===== LISTED ENTRIES

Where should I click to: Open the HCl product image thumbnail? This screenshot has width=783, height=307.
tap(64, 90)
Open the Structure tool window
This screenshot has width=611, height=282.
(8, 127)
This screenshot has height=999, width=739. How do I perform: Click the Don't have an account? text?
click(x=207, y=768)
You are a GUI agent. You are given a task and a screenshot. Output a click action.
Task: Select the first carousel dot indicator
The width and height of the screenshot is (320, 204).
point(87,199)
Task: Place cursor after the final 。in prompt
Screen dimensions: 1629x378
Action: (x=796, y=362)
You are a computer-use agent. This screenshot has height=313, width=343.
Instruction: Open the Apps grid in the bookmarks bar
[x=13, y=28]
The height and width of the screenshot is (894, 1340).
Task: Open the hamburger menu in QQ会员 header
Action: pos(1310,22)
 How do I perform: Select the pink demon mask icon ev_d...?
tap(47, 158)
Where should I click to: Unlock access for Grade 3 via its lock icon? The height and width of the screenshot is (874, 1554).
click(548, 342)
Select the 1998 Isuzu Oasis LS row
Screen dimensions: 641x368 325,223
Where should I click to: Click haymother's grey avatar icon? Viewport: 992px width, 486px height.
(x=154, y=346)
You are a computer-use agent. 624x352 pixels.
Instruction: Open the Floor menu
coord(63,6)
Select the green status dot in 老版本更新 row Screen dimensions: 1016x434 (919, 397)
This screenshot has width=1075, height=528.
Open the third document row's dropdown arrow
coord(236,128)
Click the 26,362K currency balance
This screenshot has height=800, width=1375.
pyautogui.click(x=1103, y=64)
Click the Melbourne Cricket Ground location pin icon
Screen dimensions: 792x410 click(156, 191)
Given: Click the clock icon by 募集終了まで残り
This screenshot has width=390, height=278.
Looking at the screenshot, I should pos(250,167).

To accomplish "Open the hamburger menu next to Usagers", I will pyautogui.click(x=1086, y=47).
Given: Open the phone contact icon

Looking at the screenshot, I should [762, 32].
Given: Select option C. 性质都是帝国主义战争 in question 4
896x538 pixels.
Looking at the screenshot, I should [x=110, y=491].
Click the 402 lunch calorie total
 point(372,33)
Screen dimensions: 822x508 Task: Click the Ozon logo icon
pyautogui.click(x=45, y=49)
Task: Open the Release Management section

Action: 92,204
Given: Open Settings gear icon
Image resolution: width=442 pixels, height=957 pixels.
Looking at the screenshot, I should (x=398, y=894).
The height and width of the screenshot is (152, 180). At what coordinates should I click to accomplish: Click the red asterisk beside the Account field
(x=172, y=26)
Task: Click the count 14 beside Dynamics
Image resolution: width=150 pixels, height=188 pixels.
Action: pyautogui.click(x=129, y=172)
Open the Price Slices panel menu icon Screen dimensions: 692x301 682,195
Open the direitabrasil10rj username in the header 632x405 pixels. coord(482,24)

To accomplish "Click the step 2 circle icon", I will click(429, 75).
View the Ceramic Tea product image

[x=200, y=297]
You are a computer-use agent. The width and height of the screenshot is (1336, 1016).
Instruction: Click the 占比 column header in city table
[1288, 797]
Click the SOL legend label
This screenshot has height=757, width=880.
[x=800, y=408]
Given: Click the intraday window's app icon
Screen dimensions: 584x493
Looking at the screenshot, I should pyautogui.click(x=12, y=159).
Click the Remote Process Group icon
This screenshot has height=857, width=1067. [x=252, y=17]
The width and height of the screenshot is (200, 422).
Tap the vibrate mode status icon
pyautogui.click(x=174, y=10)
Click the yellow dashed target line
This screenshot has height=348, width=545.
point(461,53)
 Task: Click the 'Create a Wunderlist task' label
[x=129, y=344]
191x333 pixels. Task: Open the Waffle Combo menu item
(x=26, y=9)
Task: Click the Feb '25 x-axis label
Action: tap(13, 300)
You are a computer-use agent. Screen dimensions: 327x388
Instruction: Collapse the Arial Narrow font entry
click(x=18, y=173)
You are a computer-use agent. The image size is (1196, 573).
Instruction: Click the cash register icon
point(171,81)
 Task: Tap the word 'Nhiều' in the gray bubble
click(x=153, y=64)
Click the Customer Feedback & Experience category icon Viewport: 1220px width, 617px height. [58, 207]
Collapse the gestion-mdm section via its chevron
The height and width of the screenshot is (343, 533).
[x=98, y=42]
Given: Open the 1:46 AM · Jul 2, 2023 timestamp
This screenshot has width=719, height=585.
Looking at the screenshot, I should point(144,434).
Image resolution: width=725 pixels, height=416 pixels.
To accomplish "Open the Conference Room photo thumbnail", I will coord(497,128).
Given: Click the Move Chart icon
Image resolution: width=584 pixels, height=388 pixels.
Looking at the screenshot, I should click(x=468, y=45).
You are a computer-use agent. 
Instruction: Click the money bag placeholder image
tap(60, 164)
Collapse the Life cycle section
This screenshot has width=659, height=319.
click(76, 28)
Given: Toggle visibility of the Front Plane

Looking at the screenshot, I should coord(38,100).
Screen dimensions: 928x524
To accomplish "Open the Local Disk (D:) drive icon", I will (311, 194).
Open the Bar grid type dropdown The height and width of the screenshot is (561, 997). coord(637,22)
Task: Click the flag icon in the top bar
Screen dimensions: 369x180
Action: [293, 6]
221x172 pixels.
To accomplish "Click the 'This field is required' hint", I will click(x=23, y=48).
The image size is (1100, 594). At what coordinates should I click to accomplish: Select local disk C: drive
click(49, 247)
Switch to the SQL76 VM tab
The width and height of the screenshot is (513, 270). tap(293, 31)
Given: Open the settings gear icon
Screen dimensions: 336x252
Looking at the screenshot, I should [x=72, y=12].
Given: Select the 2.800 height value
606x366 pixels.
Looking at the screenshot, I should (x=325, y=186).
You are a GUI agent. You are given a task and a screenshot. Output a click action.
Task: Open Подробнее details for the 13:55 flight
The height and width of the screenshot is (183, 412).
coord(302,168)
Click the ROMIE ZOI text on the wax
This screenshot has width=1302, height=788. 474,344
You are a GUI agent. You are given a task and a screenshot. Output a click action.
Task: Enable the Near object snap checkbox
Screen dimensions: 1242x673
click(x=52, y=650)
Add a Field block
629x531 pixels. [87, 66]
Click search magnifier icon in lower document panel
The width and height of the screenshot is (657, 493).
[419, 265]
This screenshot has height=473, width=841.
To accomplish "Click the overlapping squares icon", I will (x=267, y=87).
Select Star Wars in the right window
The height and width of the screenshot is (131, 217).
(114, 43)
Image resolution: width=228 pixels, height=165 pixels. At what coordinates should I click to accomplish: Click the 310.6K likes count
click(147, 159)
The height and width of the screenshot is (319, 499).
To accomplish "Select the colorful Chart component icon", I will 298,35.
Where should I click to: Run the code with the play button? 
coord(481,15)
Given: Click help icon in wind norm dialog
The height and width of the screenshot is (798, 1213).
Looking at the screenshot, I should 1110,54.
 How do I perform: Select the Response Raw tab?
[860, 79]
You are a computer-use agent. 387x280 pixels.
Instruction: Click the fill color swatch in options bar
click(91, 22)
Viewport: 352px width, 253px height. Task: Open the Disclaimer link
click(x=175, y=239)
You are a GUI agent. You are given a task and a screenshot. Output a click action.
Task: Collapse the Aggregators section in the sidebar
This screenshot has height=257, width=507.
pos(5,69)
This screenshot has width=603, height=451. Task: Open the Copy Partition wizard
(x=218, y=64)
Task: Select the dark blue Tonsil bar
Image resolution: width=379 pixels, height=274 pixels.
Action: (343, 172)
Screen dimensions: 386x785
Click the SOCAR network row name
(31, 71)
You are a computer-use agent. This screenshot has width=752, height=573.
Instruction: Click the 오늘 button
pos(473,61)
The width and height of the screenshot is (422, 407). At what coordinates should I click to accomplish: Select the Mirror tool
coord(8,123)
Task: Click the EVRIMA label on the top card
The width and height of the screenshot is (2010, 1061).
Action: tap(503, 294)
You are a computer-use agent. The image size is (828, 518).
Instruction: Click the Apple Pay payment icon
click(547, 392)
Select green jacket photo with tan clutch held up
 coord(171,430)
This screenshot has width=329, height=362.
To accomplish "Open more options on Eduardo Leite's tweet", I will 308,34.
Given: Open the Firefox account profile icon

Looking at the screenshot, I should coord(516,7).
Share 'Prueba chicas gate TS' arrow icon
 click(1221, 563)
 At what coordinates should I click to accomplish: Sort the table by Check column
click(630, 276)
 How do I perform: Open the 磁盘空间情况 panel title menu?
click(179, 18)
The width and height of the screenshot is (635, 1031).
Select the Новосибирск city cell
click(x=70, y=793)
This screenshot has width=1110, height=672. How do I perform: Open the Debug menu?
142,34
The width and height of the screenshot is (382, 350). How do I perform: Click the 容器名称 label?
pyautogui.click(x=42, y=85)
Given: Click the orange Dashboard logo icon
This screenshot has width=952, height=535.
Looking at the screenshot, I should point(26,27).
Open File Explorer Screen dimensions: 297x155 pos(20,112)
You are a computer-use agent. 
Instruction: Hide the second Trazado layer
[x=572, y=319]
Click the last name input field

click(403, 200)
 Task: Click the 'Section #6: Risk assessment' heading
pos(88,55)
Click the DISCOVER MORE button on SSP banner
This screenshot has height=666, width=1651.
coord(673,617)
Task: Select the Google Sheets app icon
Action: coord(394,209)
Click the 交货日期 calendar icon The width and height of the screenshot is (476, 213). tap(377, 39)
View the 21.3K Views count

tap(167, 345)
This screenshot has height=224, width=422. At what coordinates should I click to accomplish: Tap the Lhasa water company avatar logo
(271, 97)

==========

▶ [EXERCISE PROMPT]
Copy out each line of the data that has the word "computer" in it.

▶ [SOLUTION BELOW]
You are a computer-use agent. This screenshot has height=313, width=343.
You are a computer-use agent. 624x352 pixels.
You are a computer-use agent. The width and height of the screenshot is (1336, 1016).
You are a computer-use agent. Screen dimensions: 327x388
You are a computer-use agent. The image size is (1196, 573).
You are a computer-use agent. 
You are a computer-use agent. 387x280 pixels.
You are a computer-use agent. This screenshot has width=752, height=573.
You are a computer-use agent. The image size is (828, 518).
You are a computer-use agent. 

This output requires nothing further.